**PAGE EXCERPT**
There are inherent difficulties in this unprecedented undertaking.

“Well, people still have not yet fully understood the distinction between the violent insurrection and the attempted coup. Even with the insurrection, even within the insurrectionary violence, a lot of people think that this was just a rowdy demonstration that got out of hand,” Raskin told Daily Kos. 

And of course, Trump. Raskin added, is “out there telling people his mob greeted officers with hugs and kisses.” 

“So there’s a lot of confusion about what took place. And I think people will come to understand that this was a premeditated and coordinated violent attack on Congress and the vice president in order to thwart the counting of electoral votes,” Raskin said.

But the insurrection is only comprehensible when you understand that it was unleashed as a way to assist this political coup, this inside political coup. Donald Trump and his entourage had been looking for ways to overthrow the 2020 presidential election results for months,” Raskin said. 

What the public hearings will do is tell the story of “every step in that process,” he explained.  

“And it is a harrowing and gripping and utterly sobering story rooted in the events of the day and the weeks before it,” he added.

RELATED STORY: Tick-tock: A timeline of the insurrection at the U.S. Capitol

Millions of Americans have seen footage of rioters beating police, scaling the walls of the nation’s Capitol building, and doing so in everything from homemade to high-grade tactical gear and with makeshift or professional-grade weapons in tow.

Millions of Americans have heard the calls of people shouting for the execution of Pence or House Speaker Nancy Pelosi as the melee erupted. Many people saw the gallows erected by Trump’s supporters on the Capitol lawn. 

But a disconnect seems to persist somehow around how severe and significant Jan. 6 was and remains.

The Pew Research Center, for example, noted this February that more than a year after the attack, fewer Americans believed Trump was responsible for the events of Jan. 6. It was a nearly 10% drop from the year before.

The study found too that people are still largely divided a year later on whether the Jan. 6 probe is even given the “right amount” of attention.

**AVAILABLE DATA**
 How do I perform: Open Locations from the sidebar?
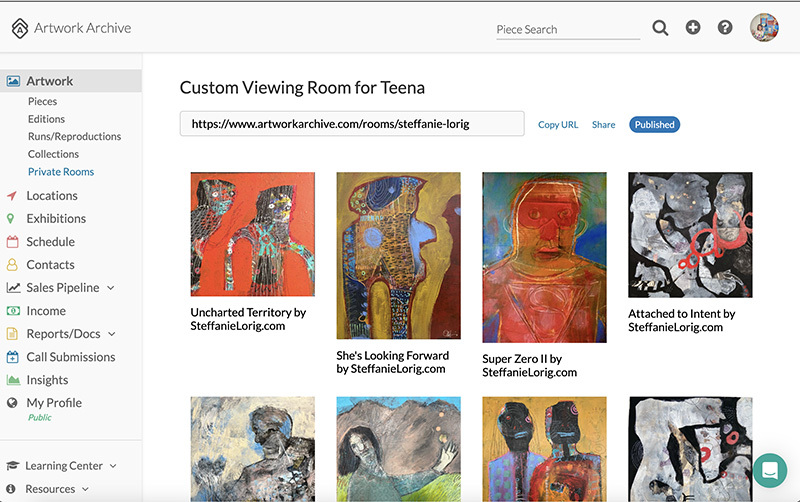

**TO DO**
(a) From the Jan. 6 hearings excerpt, extract the passage from "There are inherent difficulties" up to and including "told Daily Kos.".
(b) According to the Jan. 6 hearings excerpt, how large was the drop that Pew Research Center found in the number of Americans who believed Trump was responsible for the events of Jan. 6?
(c) Condense the paragraph of the Jan. 6 hearings excerpt that begins "Millions of Americans have seen footage" into one shorter sentence that keeps its main facts.

**EXPECTED RESPONSES**
(a)
There are inherent difficulties in this unprecedented undertaking.

“Well, people still have not yet fully understood the distinction between the violent insurrection and the attempted coup. Even with the insurrection, even within the insurrectionary violence, a lot of people think that this was just a rowdy demonstration that got out of hand,” Raskin told Daily Kos.

(b) It was a nearly 10% drop from the year before.

(c) Millions of Americans have seen footage of rioters in homemade to high-grade tactical gear, carrying makeshift or professional-grade weapons, beating police and scaling the Capitol's walls.